A protest against the EU-Canada Comprehensive Economic Trade Agreement in Berlin.


The most simple models of international trade tell us that opening to trade makes a small open economy better off: by expanding the trade possibilities, the total surplus in the economy increases. If this "gains from trade theorem" is correct, why is there is so much resistance against trade liberalization? If there are, always and indisputably, gains from trade, why can trade liberalization result in such strong opposition?

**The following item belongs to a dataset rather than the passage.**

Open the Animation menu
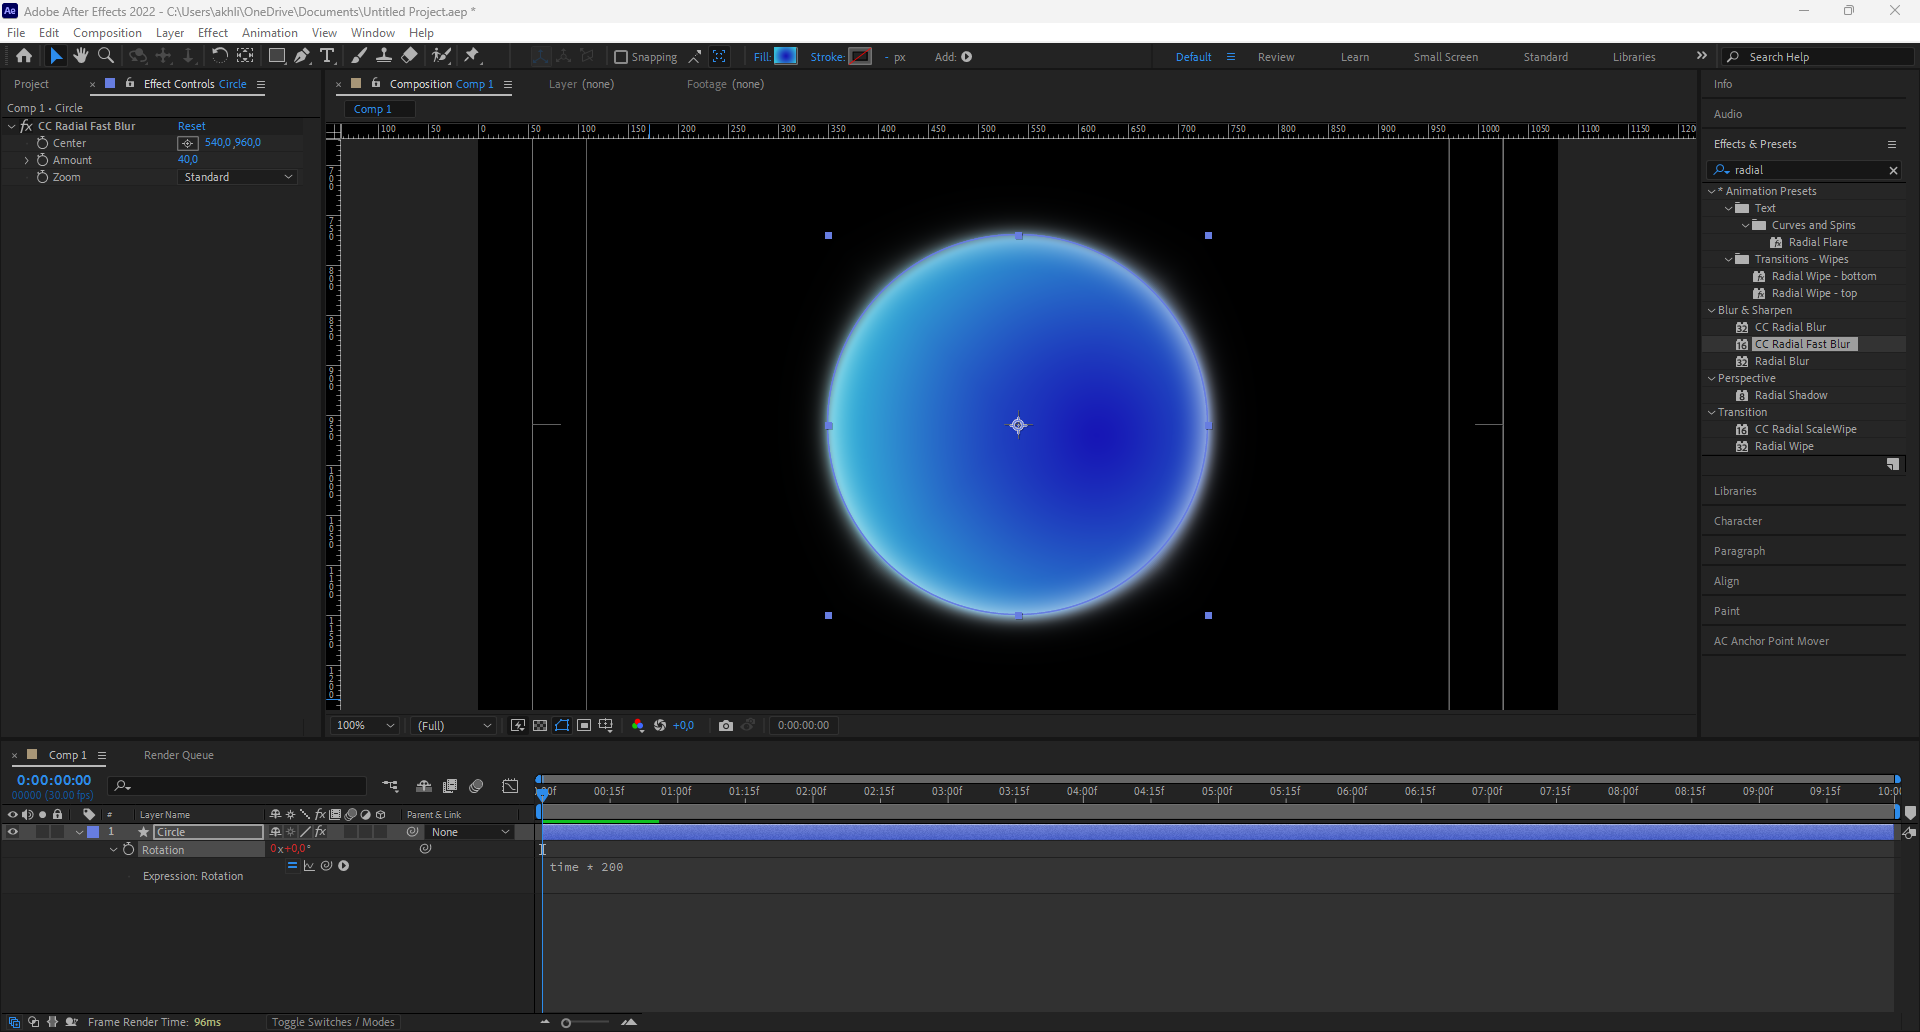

- Unit 18 in the Core-Econ ebook

- Chapter 4 "Globalization and Inequality" in the World Economic Outlook, IMF 2007

- Chapter 5 "Trade Liberalization: Why so much controversy?" in Economic growth in the 1990s: learning from a decade of reform  World Bank, 2005
- Rodriguez, Francisco and Dani Rodrik (2000), "Trade Policy and Economic Growth: a Skeptic's guide to the Cross-National Evidence" in NBER Macroeconomics Annual

- Dani Rodrik. The Fatal flaw of neoliberalism, The Guardian, 14th Nov 2017
- O’Rourke (2000), "Tariffs and Growth in the Late 19th Century", The Economic Journal, 110.
- Chapters 16, 17, and 18 in Debraj Ray (1998), Development Economics, Princeton University Press

- Stiglitz (2017), “The overselling of globalization”, Business Economics.


Assignment 1

Does trade liberalization lead to more development?

Assignment 2

Is international trade an engine of growth in developing countries? Through what mechanisms can import and export liberalization enhance or stifle productivity growth?

Assignment 3

A democratic government is elected in Cuba. You are asked to advise the new government on its trade policy. Make four arguments, at least one for and at least one against a free-trade policy for Cuba. Back up your arguments with sound economic mechanisms and empirical evidence as needed.